* [YOUR INSTRUCTIONS] The listing is to be duplicated in full, exactly as written.

* [DATA FOR ANALYSIS]

------------------------------------

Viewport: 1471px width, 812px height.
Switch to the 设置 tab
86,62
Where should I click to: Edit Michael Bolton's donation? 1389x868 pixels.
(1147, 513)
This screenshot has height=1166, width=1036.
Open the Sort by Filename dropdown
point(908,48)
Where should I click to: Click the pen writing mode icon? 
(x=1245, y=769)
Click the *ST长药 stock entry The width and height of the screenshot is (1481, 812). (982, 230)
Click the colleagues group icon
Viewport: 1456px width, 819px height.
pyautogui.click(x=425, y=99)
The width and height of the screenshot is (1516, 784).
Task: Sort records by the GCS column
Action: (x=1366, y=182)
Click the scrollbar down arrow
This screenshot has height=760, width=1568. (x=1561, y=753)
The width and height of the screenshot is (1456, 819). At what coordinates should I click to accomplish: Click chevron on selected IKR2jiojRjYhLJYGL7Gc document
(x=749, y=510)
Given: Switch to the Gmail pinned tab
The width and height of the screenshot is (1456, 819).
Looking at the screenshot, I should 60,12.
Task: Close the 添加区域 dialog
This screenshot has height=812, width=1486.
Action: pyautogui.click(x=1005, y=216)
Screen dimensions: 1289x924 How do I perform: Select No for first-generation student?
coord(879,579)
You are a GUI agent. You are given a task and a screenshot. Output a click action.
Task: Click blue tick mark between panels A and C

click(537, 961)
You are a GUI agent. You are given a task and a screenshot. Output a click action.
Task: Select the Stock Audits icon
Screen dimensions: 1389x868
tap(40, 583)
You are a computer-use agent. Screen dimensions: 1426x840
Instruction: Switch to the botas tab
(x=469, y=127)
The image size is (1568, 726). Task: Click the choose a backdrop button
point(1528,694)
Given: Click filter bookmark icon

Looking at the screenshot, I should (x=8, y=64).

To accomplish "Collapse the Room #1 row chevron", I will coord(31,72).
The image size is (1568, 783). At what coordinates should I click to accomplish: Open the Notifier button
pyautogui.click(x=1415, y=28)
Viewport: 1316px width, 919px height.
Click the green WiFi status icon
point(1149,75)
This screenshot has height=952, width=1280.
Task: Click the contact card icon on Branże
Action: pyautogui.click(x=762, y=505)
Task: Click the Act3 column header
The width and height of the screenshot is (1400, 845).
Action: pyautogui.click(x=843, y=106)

------------------------------------

* [SOLUTION TO THE EXERCISE]
Viewport: 1471px width, 812px height.
Switch to the 设置 tab
86,62
Where should I click to: Edit Michael Bolton's donation? 1389x868 pixels.
(1147, 513)
This screenshot has height=1166, width=1036.
Open the Sort by Filename dropdown
point(908,48)
Where should I click to: Click the pen writing mode icon? 
(x=1245, y=769)
Click the *ST长药 stock entry The width and height of the screenshot is (1481, 812). (982, 230)
Click the colleagues group icon
Viewport: 1456px width, 819px height.
pyautogui.click(x=425, y=99)
The width and height of the screenshot is (1516, 784).
Task: Sort records by the GCS column
Action: (x=1366, y=182)
Click the scrollbar down arrow
This screenshot has height=760, width=1568. (x=1561, y=753)
The width and height of the screenshot is (1456, 819). At what coordinates should I click to accomplish: Click chevron on selected IKR2jiojRjYhLJYGL7Gc document
(x=749, y=510)
Given: Switch to the Gmail pinned tab
The width and height of the screenshot is (1456, 819).
Looking at the screenshot, I should 60,12.
Task: Close the 添加区域 dialog
This screenshot has height=812, width=1486.
Action: pyautogui.click(x=1005, y=216)
Screen dimensions: 1289x924 How do I perform: Select No for first-generation student?
coord(879,579)
You are a GUI agent. You are given a task and a screenshot. Output a click action.
Task: Click blue tick mark between panels A and C

click(537, 961)
You are a GUI agent. You are given a task and a screenshot. Output a click action.
Task: Select the Stock Audits icon
Screen dimensions: 1389x868
tap(40, 583)
You are a computer-use agent. Screen dimensions: 1426x840
Instruction: Switch to the botas tab
(x=469, y=127)
The image size is (1568, 726). Task: Click the choose a backdrop button
point(1528,694)
Given: Click filter bookmark icon

Looking at the screenshot, I should (x=8, y=64).

To accomplish "Collapse the Room #1 row chevron", I will coord(31,72).
The image size is (1568, 783). At what coordinates should I click to accomplish: Open the Notifier button
pyautogui.click(x=1415, y=28)
Viewport: 1316px width, 919px height.
Click the green WiFi status icon
point(1149,75)
This screenshot has height=952, width=1280.
Task: Click the contact card icon on Branże
Action: pyautogui.click(x=762, y=505)
Task: Click the Act3 column header
The width and height of the screenshot is (1400, 845).
Action: pyautogui.click(x=843, y=106)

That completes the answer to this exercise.